» **DATA RECORDS**
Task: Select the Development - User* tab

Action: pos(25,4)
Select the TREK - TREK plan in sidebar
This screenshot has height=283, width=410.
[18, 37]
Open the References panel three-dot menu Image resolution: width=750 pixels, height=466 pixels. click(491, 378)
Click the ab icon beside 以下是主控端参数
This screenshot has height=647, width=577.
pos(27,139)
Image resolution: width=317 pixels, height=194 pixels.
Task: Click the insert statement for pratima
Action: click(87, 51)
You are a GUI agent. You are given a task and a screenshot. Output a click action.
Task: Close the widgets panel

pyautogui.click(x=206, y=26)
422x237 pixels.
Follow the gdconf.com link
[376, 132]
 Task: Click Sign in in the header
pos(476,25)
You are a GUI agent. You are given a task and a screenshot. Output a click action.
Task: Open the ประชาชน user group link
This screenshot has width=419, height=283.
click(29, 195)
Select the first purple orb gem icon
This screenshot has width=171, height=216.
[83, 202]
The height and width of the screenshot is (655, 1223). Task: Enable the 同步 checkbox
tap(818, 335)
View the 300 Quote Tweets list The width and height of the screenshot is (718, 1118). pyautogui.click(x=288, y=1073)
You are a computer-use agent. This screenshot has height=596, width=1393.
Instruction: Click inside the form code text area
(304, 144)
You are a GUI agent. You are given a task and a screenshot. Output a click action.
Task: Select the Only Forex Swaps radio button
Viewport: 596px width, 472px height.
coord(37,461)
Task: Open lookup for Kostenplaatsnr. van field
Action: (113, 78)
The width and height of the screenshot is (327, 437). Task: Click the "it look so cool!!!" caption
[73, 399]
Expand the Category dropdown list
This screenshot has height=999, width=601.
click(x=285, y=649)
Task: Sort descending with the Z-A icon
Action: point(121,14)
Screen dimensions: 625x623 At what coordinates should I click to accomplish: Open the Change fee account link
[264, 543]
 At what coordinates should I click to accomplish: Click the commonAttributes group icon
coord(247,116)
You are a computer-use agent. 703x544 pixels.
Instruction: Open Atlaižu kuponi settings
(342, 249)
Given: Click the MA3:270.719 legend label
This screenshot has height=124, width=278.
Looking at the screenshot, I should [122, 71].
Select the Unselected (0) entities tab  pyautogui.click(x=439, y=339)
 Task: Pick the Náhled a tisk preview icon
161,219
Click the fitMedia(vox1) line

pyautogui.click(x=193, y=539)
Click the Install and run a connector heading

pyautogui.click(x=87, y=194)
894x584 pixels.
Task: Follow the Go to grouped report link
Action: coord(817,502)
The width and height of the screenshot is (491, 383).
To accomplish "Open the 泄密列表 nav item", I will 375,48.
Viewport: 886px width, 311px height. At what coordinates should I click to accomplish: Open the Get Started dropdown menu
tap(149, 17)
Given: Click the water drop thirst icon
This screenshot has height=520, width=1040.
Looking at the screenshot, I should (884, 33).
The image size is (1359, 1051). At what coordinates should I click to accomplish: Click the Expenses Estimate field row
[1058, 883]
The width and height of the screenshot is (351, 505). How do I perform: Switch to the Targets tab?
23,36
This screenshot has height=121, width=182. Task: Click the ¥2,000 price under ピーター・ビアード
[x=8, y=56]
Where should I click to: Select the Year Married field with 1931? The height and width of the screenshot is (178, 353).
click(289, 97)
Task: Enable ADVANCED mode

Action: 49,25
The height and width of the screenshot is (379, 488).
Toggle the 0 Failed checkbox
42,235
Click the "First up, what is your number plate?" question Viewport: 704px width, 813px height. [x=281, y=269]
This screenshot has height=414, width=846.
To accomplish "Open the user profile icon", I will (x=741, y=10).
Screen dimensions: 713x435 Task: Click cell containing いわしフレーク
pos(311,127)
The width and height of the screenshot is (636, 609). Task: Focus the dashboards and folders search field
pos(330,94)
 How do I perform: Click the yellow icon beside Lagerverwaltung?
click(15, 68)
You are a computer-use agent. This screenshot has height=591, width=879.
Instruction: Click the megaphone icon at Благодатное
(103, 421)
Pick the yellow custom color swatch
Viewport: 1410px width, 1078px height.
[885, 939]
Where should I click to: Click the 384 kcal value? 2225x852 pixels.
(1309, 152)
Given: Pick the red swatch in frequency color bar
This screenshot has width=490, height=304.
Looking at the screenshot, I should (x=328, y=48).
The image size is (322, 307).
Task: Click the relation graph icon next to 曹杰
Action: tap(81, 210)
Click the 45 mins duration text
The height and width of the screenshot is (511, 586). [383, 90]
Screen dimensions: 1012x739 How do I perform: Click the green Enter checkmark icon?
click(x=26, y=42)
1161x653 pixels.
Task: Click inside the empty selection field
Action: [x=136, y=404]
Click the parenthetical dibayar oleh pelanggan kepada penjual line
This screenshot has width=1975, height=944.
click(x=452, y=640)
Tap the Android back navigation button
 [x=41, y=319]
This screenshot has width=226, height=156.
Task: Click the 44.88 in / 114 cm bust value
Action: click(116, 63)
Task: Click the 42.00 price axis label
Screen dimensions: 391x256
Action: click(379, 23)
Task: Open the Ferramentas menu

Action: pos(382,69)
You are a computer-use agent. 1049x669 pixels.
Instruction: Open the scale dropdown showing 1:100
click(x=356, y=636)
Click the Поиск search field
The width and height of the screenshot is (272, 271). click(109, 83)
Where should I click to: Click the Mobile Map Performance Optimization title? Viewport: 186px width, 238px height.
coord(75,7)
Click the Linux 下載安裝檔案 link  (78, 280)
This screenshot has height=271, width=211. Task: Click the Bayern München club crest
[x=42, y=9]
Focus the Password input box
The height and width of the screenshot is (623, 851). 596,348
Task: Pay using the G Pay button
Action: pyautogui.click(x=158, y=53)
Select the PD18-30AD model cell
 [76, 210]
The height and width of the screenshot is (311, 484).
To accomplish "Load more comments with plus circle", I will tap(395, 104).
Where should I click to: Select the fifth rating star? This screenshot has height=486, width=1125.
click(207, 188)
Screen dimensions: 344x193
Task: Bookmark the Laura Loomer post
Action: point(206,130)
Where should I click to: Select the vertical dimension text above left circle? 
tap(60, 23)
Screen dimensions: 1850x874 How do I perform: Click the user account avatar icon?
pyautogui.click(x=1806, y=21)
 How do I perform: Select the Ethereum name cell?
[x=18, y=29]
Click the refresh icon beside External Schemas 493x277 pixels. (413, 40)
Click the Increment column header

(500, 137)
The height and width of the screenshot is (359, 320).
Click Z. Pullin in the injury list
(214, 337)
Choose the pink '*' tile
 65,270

» **PROBLEM**
From the line with "Click the Increment column header" to the final line of the data above, please reproduce every line exactly and add nothing.

» **RESULT OF THE EXERCISE**
Click the Increment column header

(500, 137)
The height and width of the screenshot is (359, 320).
Click Z. Pullin in the injury list
(214, 337)
Choose the pink '*' tile
 65,270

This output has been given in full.